::: Text to read
This is just soooo good - but difficult to know what to eat it with. I settled for a green salad with dressing made with sunflower oil, dash of sesame oil, good sqeeze of ginger juice (grate and squeeze) and a dash of soy.

Ingredients - serves 4

2 x 350g pork fillets
2 cloves garlic, crushed & finely chopped
1 tbsp Essential sunflower oil
1 tbsp soy sauce
2 tsp honey
2 tsp grated ginger
salt, pepper

8 English plums
25g butter
25g muscovado sugar
1 tbsp finely grated ginger
1/2 red chilli, seeded & finely chopped
100ml orange juice

  tenderloin with plums

Method

1 Mix together sunflower oil, soy, honey, garlic and ginger and rub over the fillets to coat. Place side by side in a roasting dish - with space between them - and lightly season with salt and pepper. Cover and chill for an hour or two.

2 Pre heat the oven to 200°C.
::::::
::: Dataset entries
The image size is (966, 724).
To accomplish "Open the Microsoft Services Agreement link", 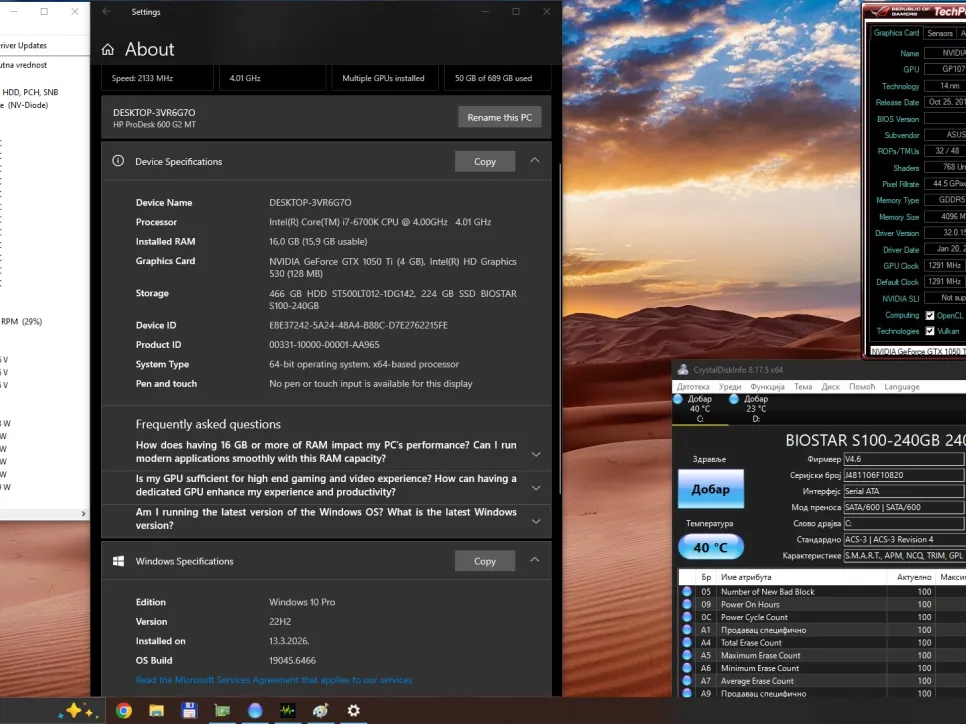I will pyautogui.click(x=273, y=680).
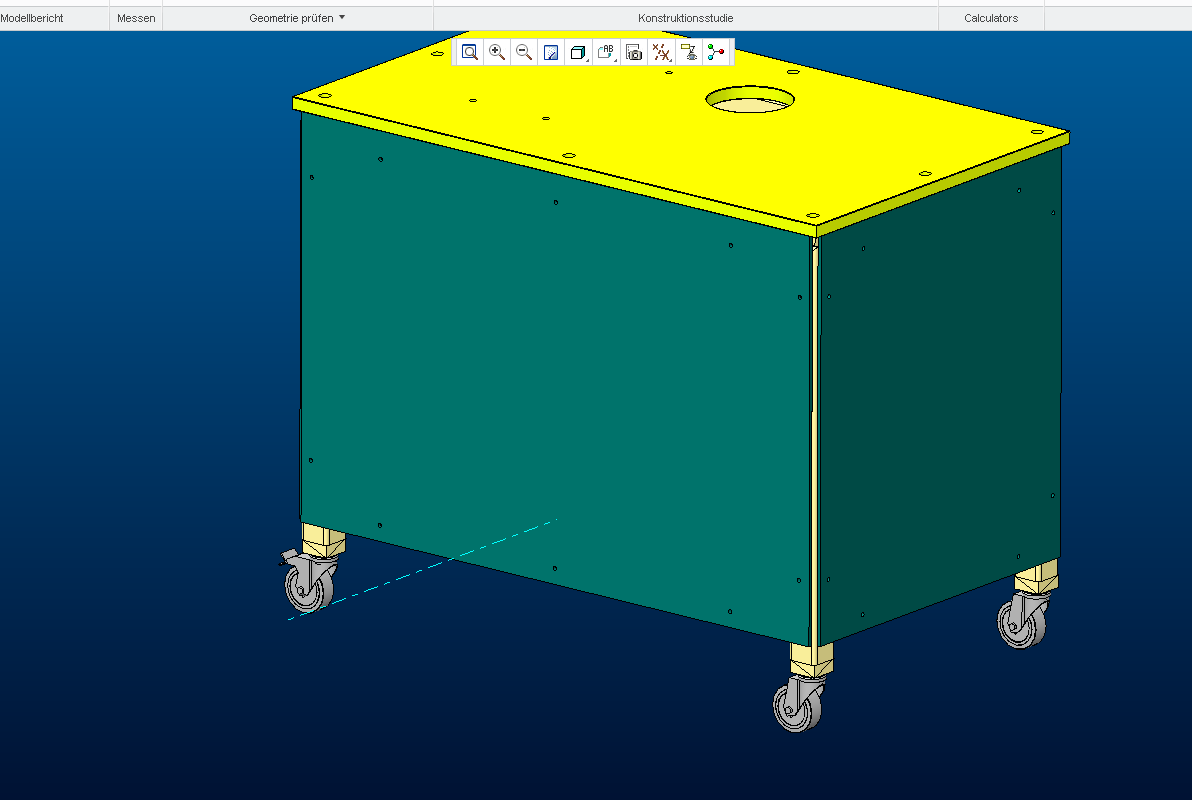This screenshot has height=800, width=1192.
Task: Open the Display Style cube dropdown
Action: (x=578, y=53)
::::::
#### [Exercise brief]
Can you transcribe the pork and plum recipe in full, keeping every word, line break, and spelling as it appears? Work only from the recipe text itself.

#### [Written solution]
This is just soooo good - but difficult to know what to eat it with. I settled for a green salad with dressing made with sunflower oil, dash of sesame oil, good sqeeze of ginger juice (grate and squeeze) and a dash of soy.

Ingredients - serves 4

2 x 350g pork fillets
2 cloves garlic, crushed & finely chopped
1 tbsp Essential sunflower oil
1 tbsp soy sauce
2 tsp honey
2 tsp grated ginger
salt, pepper

8 English plums
25g butter
25g muscovado sugar
1 tbsp finely grated ginger
1/2 red chilli, seeded & finely chopped
100ml orange juice

  tenderloin with plums

Method

1 Mix together sunflower oil, soy, honey, garlic and ginger and rub over the fillets to coat. Place side by side in a roasting dish - with space between them - and lightly season with salt and pepper. Cover and chill for an hour or two.

2 Pre heat the oven to 200°C.